*** Data shown ***
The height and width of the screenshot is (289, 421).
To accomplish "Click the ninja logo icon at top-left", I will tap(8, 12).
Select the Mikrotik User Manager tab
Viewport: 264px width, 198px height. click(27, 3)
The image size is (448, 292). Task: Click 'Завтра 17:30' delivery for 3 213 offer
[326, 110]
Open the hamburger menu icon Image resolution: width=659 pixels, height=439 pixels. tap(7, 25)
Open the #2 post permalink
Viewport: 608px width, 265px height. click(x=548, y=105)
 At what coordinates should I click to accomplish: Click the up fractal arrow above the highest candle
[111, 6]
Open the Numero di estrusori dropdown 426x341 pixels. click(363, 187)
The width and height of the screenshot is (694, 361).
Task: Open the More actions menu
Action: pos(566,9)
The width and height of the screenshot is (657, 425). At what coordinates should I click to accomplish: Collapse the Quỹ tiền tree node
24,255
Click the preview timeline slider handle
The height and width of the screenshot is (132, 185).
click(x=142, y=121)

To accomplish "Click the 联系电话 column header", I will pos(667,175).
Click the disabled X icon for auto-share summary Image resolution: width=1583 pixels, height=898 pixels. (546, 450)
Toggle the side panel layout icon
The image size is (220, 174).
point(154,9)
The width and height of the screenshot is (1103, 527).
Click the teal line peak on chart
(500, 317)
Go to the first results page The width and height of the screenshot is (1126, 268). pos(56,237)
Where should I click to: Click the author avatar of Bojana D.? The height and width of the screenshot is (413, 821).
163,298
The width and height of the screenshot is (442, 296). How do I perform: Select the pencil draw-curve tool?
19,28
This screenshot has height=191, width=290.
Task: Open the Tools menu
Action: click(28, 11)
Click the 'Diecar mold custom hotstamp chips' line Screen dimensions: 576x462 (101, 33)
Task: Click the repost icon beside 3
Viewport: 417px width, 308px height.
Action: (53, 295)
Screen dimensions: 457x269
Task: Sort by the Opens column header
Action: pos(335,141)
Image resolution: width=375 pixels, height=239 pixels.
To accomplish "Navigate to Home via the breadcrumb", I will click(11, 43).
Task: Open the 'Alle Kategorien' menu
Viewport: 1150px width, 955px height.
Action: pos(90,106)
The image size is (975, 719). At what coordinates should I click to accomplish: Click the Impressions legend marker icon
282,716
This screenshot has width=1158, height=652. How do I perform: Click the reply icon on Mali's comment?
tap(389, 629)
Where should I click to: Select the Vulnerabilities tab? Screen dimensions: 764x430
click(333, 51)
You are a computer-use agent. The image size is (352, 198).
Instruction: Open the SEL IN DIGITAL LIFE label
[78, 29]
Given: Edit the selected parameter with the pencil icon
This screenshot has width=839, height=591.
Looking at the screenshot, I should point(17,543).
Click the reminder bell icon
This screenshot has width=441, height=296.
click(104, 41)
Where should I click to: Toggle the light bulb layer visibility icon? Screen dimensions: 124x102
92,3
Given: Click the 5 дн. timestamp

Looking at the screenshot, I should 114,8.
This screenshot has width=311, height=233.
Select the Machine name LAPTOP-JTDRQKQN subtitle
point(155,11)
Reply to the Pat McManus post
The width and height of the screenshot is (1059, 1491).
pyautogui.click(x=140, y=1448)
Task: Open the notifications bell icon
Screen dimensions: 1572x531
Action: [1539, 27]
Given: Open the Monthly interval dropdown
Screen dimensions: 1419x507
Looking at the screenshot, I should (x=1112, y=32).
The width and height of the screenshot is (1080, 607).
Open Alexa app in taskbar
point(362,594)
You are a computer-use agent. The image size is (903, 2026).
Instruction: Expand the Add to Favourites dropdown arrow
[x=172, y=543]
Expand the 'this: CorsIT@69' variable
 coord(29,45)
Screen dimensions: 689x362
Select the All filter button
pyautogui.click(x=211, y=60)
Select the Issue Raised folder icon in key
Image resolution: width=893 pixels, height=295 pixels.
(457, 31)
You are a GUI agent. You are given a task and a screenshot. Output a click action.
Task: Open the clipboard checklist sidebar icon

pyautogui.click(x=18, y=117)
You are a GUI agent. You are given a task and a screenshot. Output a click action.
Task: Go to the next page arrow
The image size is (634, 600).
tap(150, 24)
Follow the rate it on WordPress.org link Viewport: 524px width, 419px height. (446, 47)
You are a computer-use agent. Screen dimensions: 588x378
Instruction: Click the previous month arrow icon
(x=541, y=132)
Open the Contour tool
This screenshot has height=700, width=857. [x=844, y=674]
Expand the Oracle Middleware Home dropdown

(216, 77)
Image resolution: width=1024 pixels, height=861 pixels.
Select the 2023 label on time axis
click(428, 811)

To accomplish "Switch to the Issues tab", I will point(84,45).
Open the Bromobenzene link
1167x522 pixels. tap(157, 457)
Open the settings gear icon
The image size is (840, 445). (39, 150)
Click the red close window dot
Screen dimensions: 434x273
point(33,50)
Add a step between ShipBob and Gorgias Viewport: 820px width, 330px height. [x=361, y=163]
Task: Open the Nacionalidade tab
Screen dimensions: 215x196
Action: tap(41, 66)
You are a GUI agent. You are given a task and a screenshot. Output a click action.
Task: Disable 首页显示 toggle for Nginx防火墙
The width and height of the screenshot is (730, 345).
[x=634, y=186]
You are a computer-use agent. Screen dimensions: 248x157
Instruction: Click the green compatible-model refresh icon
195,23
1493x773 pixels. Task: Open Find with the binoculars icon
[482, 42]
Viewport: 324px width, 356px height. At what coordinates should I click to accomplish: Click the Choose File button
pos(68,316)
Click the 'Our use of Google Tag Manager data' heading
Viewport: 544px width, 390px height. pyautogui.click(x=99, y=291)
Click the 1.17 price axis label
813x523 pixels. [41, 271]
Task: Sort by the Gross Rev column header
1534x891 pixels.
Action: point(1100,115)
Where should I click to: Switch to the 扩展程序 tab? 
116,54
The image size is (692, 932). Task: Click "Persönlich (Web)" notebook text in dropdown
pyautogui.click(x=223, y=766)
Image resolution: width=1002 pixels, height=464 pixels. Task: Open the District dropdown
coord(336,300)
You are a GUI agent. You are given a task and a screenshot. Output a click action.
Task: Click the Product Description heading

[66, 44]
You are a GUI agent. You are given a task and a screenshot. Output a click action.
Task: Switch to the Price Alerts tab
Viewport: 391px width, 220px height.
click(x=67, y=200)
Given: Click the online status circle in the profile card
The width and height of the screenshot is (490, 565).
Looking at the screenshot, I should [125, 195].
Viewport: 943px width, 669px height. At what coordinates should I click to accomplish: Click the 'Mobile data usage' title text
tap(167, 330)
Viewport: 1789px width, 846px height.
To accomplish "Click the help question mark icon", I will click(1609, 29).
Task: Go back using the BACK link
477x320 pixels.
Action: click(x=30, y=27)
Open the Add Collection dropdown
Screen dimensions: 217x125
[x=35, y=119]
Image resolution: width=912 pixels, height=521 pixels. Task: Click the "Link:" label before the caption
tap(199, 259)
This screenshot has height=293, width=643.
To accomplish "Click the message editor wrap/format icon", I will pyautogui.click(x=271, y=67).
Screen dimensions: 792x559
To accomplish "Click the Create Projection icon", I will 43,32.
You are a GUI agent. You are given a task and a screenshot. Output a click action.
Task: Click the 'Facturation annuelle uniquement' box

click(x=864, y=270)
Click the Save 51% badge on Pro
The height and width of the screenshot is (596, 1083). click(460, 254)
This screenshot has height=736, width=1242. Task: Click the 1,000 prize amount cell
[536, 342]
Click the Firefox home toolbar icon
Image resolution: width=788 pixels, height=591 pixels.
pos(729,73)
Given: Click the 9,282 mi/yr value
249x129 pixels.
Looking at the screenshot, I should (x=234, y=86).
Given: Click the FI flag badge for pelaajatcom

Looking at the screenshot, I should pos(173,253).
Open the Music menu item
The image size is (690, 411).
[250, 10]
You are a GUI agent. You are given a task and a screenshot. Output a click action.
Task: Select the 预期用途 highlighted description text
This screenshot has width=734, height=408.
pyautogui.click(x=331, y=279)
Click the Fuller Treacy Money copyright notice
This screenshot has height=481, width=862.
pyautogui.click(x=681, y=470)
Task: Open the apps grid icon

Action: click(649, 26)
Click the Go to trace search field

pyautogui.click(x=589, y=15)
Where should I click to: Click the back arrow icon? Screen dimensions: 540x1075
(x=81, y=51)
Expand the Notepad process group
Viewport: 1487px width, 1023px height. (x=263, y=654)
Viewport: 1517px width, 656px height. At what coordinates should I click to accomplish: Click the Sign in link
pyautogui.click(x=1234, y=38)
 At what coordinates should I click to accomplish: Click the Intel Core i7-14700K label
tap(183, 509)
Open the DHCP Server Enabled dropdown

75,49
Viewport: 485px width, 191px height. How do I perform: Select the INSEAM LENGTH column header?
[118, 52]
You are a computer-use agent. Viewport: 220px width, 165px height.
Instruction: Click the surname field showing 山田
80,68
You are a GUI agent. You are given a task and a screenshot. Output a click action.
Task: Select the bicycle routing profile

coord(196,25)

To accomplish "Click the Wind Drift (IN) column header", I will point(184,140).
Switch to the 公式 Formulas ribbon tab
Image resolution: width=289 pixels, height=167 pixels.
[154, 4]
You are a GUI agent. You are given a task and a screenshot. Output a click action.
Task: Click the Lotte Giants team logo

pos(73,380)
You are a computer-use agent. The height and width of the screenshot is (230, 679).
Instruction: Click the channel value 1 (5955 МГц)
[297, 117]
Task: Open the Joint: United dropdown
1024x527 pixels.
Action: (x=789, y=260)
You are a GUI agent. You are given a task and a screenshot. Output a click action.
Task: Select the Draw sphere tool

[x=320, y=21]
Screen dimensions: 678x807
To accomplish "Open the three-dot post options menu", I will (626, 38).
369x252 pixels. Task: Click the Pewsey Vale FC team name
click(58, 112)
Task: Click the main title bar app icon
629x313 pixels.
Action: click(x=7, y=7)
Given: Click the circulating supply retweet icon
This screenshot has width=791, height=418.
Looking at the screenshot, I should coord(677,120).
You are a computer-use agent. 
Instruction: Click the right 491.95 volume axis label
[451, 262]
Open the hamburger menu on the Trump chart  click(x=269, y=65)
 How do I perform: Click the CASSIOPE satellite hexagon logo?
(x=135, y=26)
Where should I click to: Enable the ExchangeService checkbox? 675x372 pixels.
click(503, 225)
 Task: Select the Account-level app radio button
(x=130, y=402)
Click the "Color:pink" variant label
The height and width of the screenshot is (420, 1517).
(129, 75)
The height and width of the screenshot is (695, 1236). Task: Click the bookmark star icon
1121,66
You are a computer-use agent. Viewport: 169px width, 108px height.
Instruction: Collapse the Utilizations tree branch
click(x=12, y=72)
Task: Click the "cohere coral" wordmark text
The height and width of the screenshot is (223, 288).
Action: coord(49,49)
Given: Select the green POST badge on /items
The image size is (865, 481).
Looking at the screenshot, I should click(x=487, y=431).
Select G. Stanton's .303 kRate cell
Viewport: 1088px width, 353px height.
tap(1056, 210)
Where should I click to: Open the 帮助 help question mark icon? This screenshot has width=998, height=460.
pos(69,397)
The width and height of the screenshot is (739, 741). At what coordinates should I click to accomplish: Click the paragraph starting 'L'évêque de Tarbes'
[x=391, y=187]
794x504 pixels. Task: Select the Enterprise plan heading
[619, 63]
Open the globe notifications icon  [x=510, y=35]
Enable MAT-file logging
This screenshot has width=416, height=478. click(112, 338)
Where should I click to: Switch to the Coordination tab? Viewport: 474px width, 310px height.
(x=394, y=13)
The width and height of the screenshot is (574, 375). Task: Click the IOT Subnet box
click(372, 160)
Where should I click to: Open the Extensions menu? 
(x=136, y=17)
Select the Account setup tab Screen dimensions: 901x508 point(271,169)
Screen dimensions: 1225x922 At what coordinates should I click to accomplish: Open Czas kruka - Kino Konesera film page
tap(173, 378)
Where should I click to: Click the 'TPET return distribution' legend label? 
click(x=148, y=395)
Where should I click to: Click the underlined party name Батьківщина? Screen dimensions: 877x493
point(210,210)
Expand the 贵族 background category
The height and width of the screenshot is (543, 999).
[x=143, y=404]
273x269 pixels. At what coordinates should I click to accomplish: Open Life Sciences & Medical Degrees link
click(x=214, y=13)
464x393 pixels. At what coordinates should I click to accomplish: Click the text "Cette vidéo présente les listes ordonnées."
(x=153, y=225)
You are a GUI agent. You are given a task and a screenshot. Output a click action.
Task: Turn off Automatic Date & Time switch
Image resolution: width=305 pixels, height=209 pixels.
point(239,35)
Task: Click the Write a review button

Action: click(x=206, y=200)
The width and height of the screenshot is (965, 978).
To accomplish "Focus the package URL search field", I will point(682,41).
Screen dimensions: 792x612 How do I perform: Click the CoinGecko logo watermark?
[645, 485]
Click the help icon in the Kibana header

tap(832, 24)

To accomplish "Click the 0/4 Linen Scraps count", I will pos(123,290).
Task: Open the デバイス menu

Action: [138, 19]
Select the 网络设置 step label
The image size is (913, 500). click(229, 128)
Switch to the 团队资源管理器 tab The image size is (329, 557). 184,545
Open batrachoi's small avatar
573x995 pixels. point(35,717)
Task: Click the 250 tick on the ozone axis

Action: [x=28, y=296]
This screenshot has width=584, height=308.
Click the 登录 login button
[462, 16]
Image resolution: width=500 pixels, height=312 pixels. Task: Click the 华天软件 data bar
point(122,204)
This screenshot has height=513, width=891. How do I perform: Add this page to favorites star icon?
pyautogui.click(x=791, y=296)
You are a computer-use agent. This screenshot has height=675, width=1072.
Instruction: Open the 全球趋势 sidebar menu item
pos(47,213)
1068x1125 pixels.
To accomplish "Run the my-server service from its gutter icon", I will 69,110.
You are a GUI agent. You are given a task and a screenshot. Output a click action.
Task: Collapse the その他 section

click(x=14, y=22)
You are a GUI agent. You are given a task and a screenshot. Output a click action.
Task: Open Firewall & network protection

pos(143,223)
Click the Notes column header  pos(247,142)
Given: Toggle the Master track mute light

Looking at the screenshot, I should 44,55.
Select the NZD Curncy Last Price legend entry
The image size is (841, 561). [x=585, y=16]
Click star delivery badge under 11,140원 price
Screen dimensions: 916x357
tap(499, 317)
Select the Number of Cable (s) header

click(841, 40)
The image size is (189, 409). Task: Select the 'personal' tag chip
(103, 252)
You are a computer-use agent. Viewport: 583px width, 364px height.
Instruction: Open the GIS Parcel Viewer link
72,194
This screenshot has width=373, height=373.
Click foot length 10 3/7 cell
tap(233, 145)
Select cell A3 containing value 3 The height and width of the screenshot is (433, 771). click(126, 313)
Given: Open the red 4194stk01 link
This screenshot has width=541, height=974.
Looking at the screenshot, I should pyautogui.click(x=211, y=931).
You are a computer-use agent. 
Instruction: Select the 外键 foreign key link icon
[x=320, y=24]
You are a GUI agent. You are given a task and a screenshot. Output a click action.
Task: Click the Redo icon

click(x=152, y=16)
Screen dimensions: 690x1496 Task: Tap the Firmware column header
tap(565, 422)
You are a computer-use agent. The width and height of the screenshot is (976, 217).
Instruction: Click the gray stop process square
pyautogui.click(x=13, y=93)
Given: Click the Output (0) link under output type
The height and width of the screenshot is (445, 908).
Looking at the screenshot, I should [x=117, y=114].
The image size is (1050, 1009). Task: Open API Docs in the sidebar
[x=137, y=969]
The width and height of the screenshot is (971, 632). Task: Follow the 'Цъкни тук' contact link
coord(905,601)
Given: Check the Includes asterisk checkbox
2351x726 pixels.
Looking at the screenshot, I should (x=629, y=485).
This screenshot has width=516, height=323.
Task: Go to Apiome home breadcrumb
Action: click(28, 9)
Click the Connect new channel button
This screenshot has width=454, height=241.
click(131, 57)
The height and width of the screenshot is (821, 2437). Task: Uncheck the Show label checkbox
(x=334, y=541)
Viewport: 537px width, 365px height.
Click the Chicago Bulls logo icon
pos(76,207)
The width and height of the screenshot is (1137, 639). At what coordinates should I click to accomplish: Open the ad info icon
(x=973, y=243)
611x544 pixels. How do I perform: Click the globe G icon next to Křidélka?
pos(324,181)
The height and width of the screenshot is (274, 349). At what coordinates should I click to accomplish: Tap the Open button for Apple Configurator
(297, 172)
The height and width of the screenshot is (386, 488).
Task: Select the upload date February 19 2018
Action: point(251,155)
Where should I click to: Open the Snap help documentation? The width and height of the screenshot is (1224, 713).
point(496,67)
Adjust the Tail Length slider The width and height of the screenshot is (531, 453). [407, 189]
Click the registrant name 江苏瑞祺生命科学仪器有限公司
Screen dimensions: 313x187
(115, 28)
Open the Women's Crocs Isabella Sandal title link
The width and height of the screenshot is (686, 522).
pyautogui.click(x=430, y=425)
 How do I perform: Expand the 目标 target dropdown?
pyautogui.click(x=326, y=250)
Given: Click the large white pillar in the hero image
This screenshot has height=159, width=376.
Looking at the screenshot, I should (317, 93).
*** End of Data shown ***
Only one stretch of the records above is wanted: the lines between the one holding "1024x527 pixels." and the one holding "Open the globe", inclusive, reproduced exactly.

1024x527 pixels.
Action: (x=789, y=260)
You are a GUI agent. You are given a task and a screenshot. Output a click action.
Task: Select the Draw sphere tool

[x=320, y=21]
Screen dimensions: 678x807
To accomplish "Open the three-dot post options menu", I will (626, 38).
369x252 pixels. Task: Click the Pewsey Vale FC team name
click(58, 112)
Task: Click the main title bar app icon
629x313 pixels.
Action: click(x=7, y=7)
Given: Click the circulating supply retweet icon
This screenshot has width=791, height=418.
Looking at the screenshot, I should coord(677,120).
You are a computer-use agent. 
Instruction: Click the right 491.95 volume axis label
[451, 262]
Open the hamburger menu on the Trump chart  click(x=269, y=65)
 How do I perform: Click the CASSIOPE satellite hexagon logo?
(x=135, y=26)
Where should I click to: Enable the ExchangeService checkbox? 675x372 pixels.
click(503, 225)
 Task: Select the Account-level app radio button
(x=130, y=402)
Click the "Color:pink" variant label
The height and width of the screenshot is (420, 1517).
(129, 75)
The height and width of the screenshot is (695, 1236). Task: Click the bookmark star icon
1121,66
You are a computer-use agent. Viewport: 169px width, 108px height.
Instruction: Collapse the Utilizations tree branch
click(x=12, y=72)
Task: Click the "cohere coral" wordmark text
The height and width of the screenshot is (223, 288).
Action: coord(49,49)
Given: Select the green POST badge on /items
The image size is (865, 481).
Looking at the screenshot, I should click(x=487, y=431).
Select G. Stanton's .303 kRate cell
Viewport: 1088px width, 353px height.
tap(1056, 210)
Where should I click to: Open the 帮助 help question mark icon? This screenshot has width=998, height=460.
pos(69,397)
The width and height of the screenshot is (739, 741). At what coordinates should I click to accomplish: Click the paragraph starting 'L'évêque de Tarbes'
[x=391, y=187]
794x504 pixels. Task: Select the Enterprise plan heading
[619, 63]
Open the globe notifications icon  [x=510, y=35]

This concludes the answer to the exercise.